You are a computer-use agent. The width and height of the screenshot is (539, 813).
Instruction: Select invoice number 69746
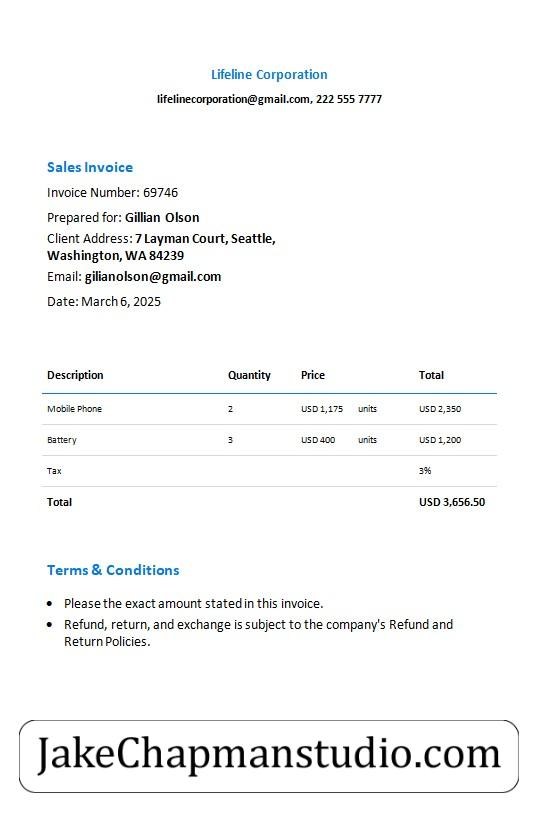(x=160, y=192)
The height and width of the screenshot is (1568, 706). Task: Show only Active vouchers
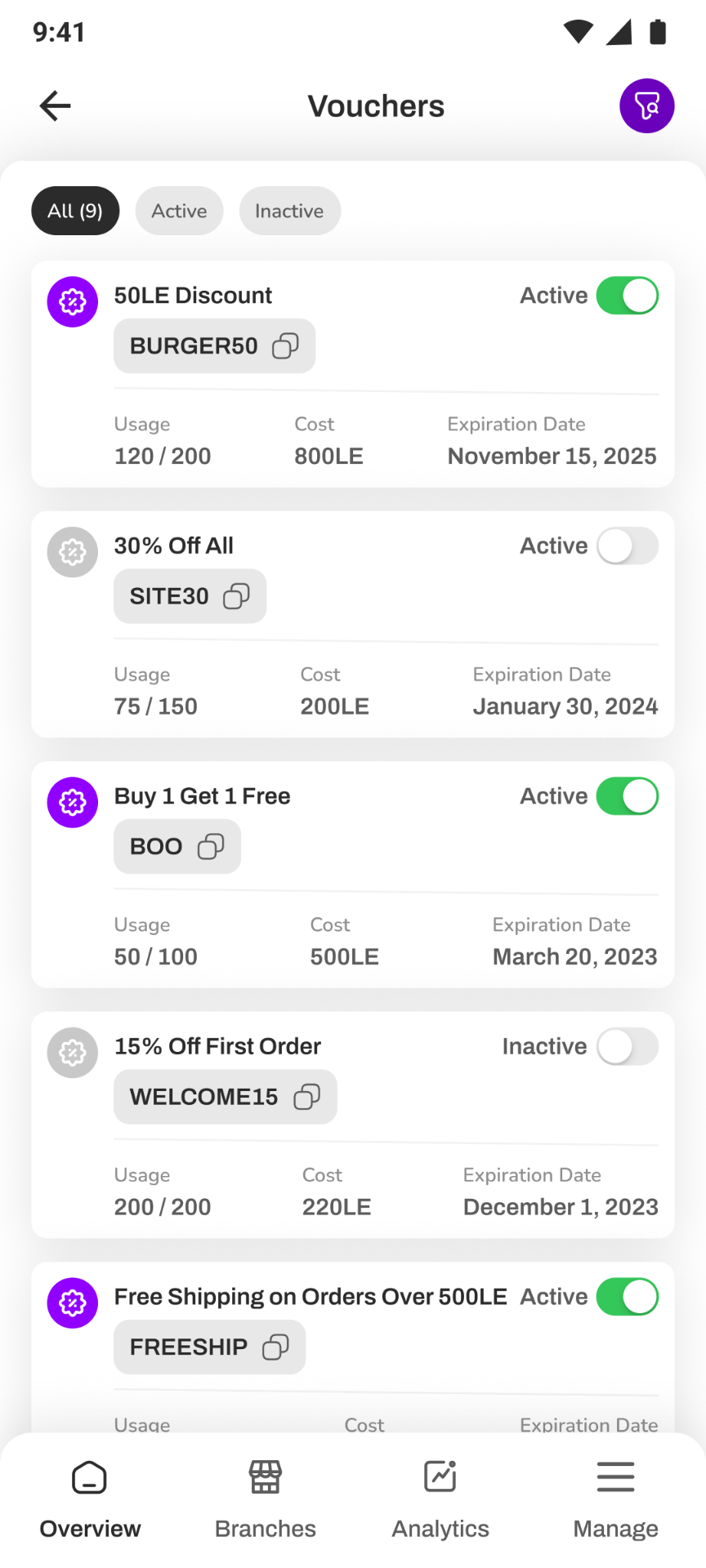[x=179, y=211]
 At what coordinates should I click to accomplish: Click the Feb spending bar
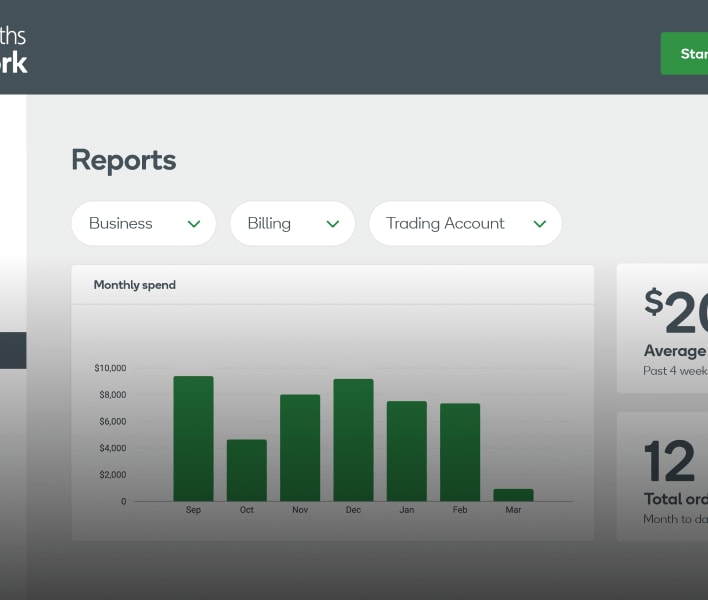[x=460, y=452]
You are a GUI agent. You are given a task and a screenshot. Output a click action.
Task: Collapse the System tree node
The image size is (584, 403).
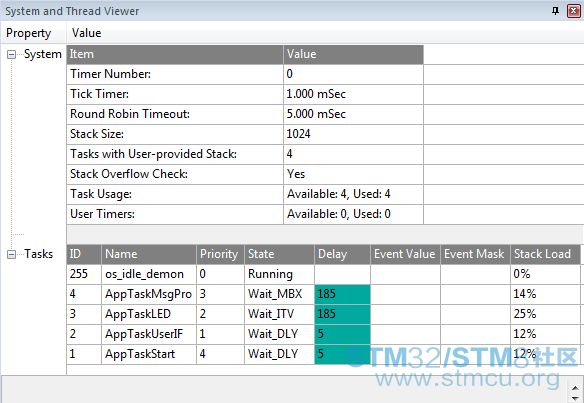tap(12, 55)
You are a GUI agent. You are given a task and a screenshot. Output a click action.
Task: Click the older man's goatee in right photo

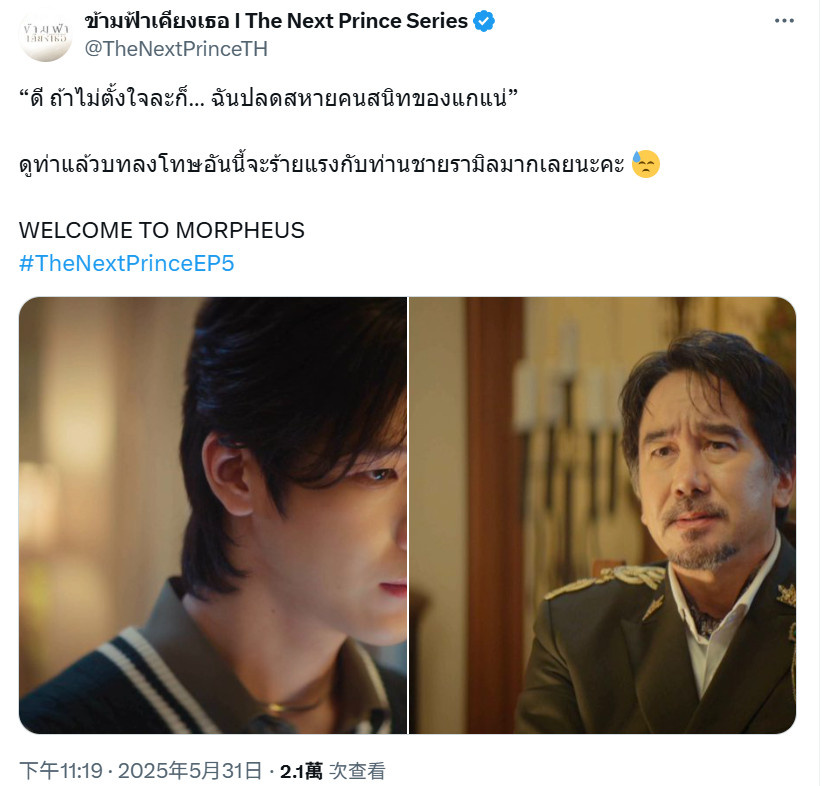pyautogui.click(x=703, y=553)
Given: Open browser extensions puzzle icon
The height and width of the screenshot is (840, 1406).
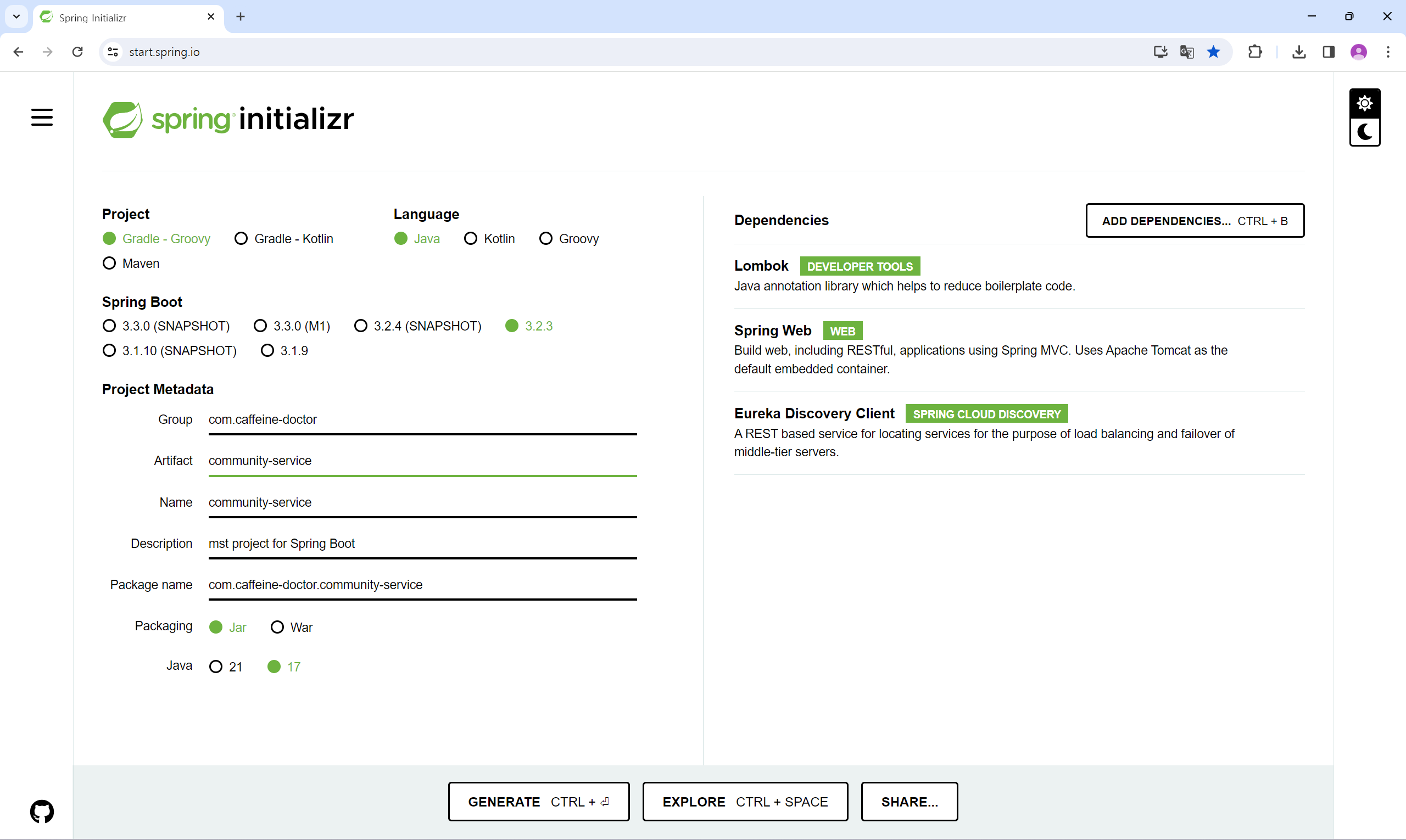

- _Task goal_:
Rewrite all the items above, putting "screen capture" wherever "screenshot" appears and keeping everything else the same. Leave the pictures out.

- _Exercise output_:
You are a computer-use agent. The width and height of the screen capture is (539, 813).
Instruction: Select invoice number 69746
(x=160, y=192)
The height and width of the screen capture is (1568, 706). Task: Show only Active vouchers
[x=179, y=211]
 At what coordinates should I click to accomplish: Click the Feb spending bar
[x=460, y=452]
You are a GUI agent. You are given a task and a screen capture. Output a click action.
Task: Collapse the System tree node
The image size is (584, 403).
tap(12, 55)
You are a GUI agent. You are given a task and a screen capture. Output a click action.
Task: Click the older man's goatee in right photo

pyautogui.click(x=703, y=553)
Given: Open browser extensions puzzle icon
The height and width of the screen capture is (840, 1406).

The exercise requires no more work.